ECLI:NL:RBDHA:2024:6308
Rechtbank Den Haag
- Eerste aanleg - enkelvoudig
- Rechtspraak.nl
Afwijzing aanvraag Wmo-voorziening voor aanpassing tuinhek op ondeugdelijke grondslag
In deze uitspraak beoordeelt de rechtbank het beroep van eiser tegen de afwijzing van zijn aanvraag om een maatwerkvoorziening op grond van de Wet maatschappelijke ondersteuning 2015 (Wmo 2015) in de vorm van een aanpassing van zijn tuinhek. Het college van burgemeester en wethouders van Den Haag heeft deze aanvraag met het primaire besluit van 20 oktober 2022 afgewezen, en bij het bestreden besluit van 29 augustus 2023 is deze afwijzing gehandhaafd. De rechtbank heeft het beroep op 26 maart 2024 behandeld, waarbij eiser en zijn gemachtigde aanwezig waren, evenals de gemachtigde van het college.

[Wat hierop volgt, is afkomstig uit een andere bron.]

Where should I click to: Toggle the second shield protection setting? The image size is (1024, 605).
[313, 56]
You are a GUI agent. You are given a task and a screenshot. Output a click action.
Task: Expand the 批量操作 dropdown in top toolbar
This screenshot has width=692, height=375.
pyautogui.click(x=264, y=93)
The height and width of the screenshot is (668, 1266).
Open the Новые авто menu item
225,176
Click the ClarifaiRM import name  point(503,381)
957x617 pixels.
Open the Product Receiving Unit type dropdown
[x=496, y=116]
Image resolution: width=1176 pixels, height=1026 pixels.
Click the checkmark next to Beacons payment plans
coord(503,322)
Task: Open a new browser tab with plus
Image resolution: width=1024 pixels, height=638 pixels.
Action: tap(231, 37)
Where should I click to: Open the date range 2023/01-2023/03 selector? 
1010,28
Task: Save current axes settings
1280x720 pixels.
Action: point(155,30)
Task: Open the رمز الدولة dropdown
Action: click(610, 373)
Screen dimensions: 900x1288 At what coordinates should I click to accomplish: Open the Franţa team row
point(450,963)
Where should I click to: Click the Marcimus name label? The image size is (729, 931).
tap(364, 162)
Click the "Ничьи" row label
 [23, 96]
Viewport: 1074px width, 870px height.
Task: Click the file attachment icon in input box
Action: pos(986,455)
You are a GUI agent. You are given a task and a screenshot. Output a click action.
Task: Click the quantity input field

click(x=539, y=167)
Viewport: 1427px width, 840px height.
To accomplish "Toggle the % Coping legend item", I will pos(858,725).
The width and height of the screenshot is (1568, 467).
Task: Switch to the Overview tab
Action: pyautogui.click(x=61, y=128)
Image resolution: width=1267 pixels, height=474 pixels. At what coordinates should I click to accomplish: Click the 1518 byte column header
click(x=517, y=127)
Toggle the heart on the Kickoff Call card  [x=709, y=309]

Eiser, die rugklachten heeft, heeft een aanvraag ingediend voor een aanpassing van zijn tuinhek naar een mechanisch hek, omdat hij beperkingen ondervindt bij fysieke inspanningen. Het college heeft de aanvraag afgewezen op de grond dat de aanpassing een algemeen gebruikelijke voorziening is. Tijdens de bezwaarprocedure is een Sociaal Medisch Advies uitgebracht, waaruit blijkt dat eiser in staat is om in en uit de auto te stappen, maar dat dit voor hem belastend is. De rechtbank oordeelt dat het bestreden besluit op een ondeugdelijke grondslag berust, omdat het college niet heeft onderzocht of eiser in staat is het tuinhek zelf te verwijderen en of dit betekent dat hij zijn auto op eigen terrein kan parkeren.
De rechtbank vernietigt het bestreden besluit en draagt het college op om een nieuw besluit te nemen op het bezwaar van eiser, met inachtneming van deze uitspraak. Tevens moet het college het griffierecht en de proceskosten aan eiser vergoeden. De rechtbank concludeert dat het beroep gegrond is, omdat het bestreden besluit in strijd is met het motiveringsbeginsel.